## Word and item position data:
---------------
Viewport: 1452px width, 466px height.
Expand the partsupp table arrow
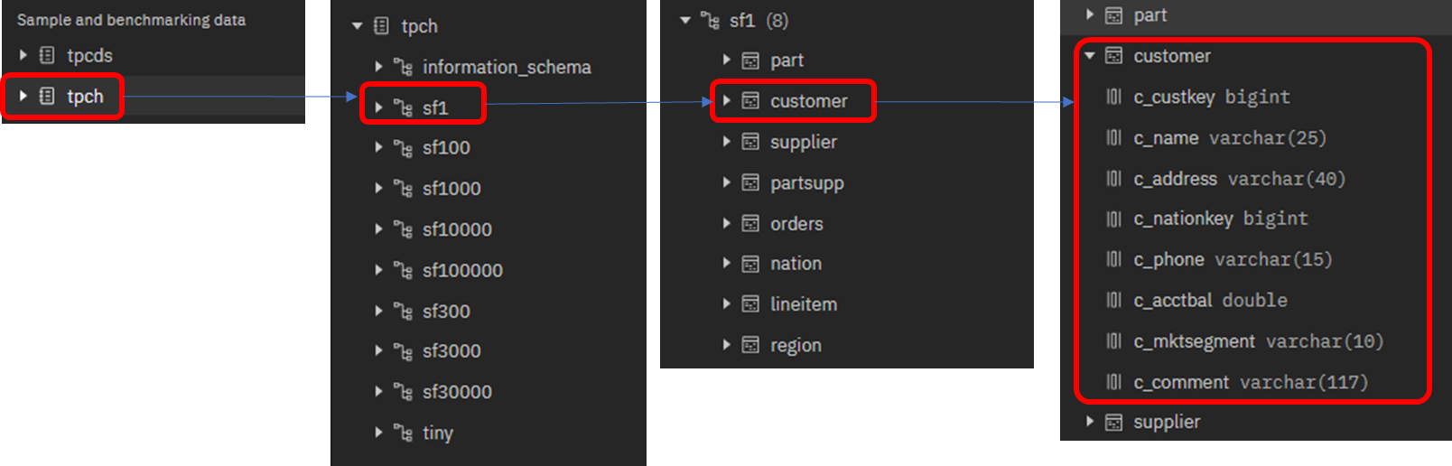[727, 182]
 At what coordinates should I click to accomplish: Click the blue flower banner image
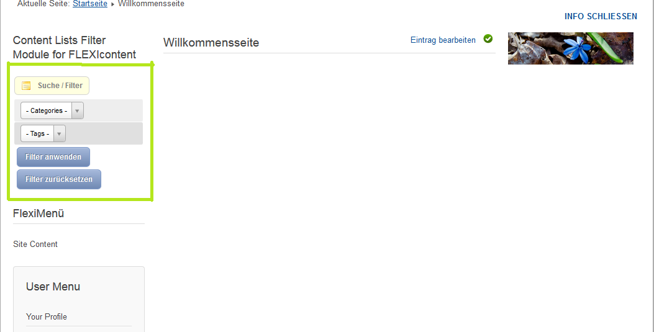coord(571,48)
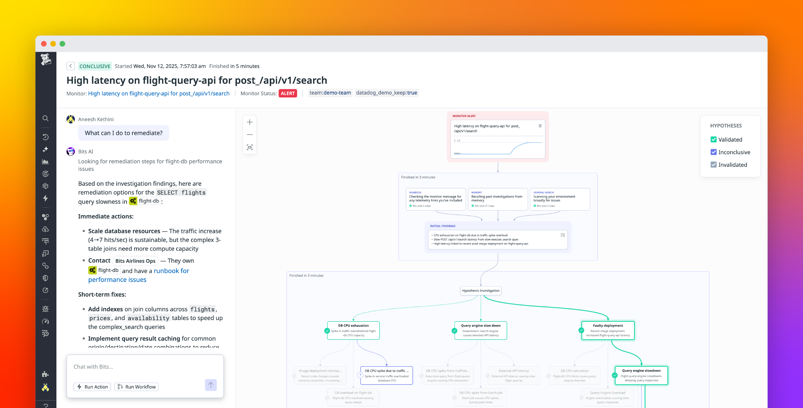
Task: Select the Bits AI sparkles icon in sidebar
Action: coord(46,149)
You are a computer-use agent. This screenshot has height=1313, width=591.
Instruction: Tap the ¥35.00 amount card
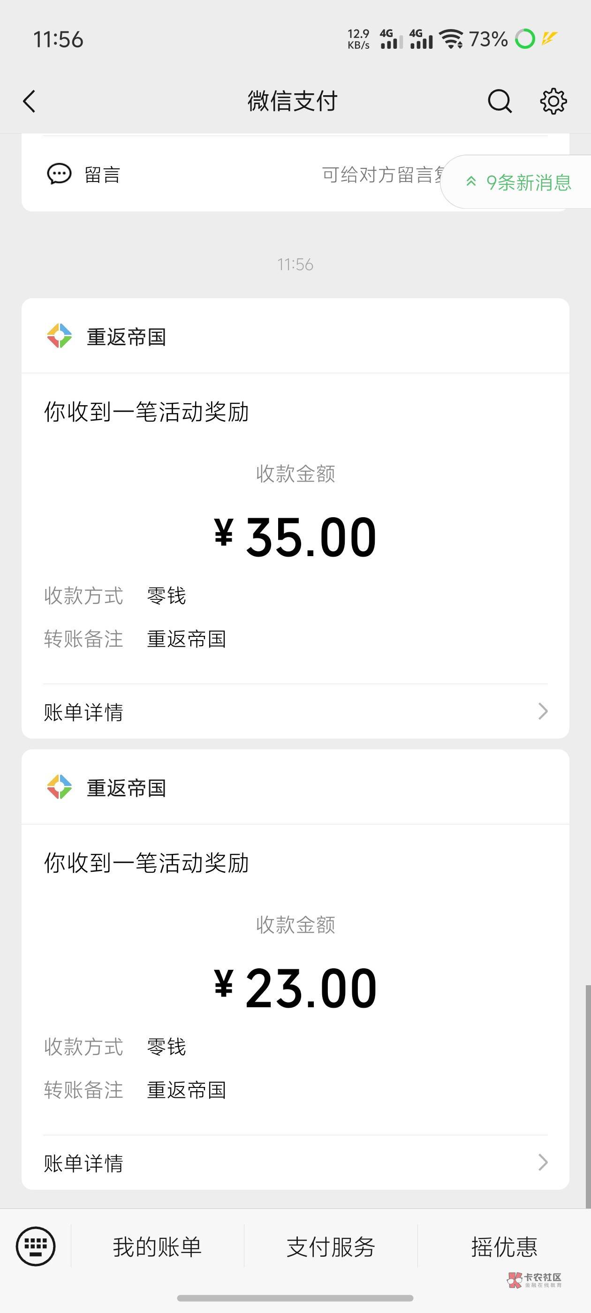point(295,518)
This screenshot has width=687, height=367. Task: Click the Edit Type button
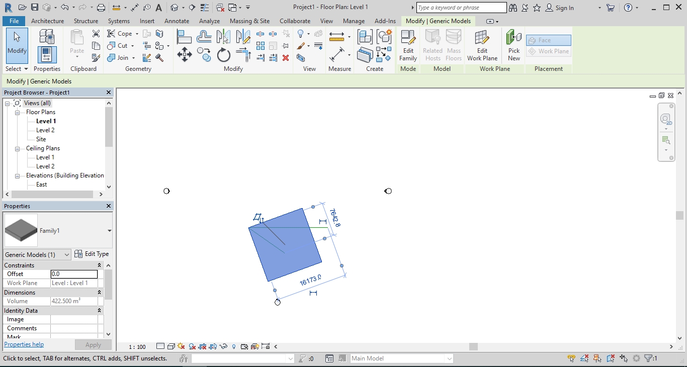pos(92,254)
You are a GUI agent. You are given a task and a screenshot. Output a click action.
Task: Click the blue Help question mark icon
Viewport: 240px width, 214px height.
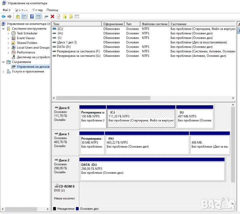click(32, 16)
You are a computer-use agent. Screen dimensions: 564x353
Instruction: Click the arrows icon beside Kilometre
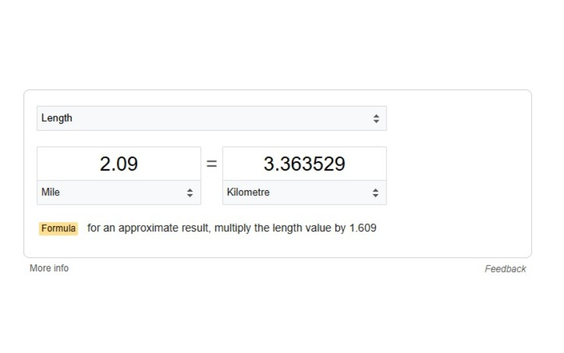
---------------
## Aim of the task:
Retype every row above word for word, leaving out the pictures.

## Exercise answer:
Viewport: 1452px width, 466px height.
Expand the partsupp table arrow
[727, 182]
 At what coordinates should I click to accomplish: Click the blue flower banner image
coord(571,48)
Task: Select the Bits AI sparkles icon in sidebar
Action: coord(46,149)
You are a computer-use agent. This screenshot has height=1313, width=591.
Instruction: Tap the ¥35.00 amount card
point(295,518)
This screenshot has width=687, height=367. Task: Click the Edit Type button
pos(92,254)
You are a GUI agent. You are given a task and a screenshot. Output a click action.
Task: Click the blue Help question mark icon
Viewport: 240px width, 214px height.
click(32, 16)
You are a computer-use agent. Screen dimensions: 564x353
Instruction: Click the arrows icon beside Kilometre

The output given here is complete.